**Entries shown**:
++++++
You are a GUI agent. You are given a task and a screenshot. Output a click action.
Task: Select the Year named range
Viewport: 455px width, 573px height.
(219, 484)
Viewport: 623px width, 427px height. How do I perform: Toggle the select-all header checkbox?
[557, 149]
++++++
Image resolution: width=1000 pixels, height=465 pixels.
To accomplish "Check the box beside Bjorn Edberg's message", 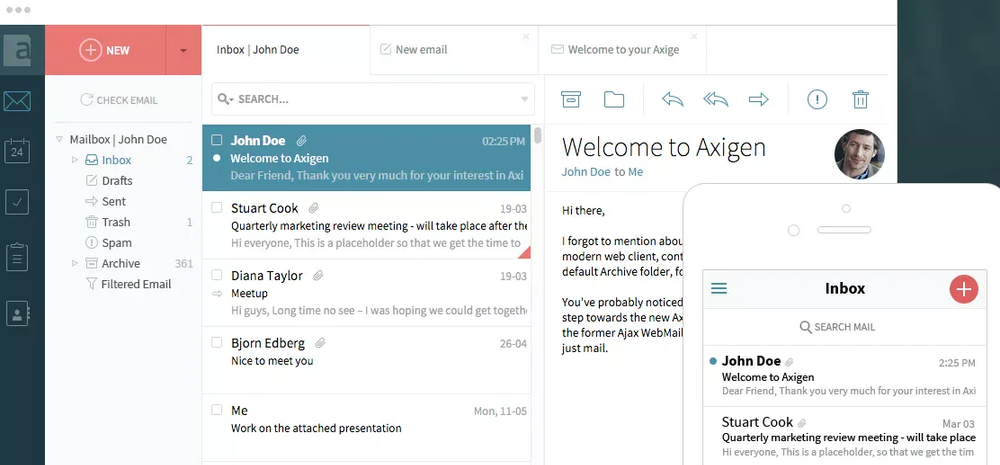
++++++
**Exercise requirements**:
Please render the data as a Markdown table with the columns "Row" and "Text", numbering each line and skipping blank lines. Begin at the line that contains "Image resolution: width=1000", stop after the line that contains "the box beside", and leave the pictures out.

**Answer to this task**:
| Row | Text |
|---|---|
| 1 | Image resolution: width=1000 pixels, height=465 pixels. |
| 2 | To accomplish "Check the box beside Bjorn Edberg's message",  |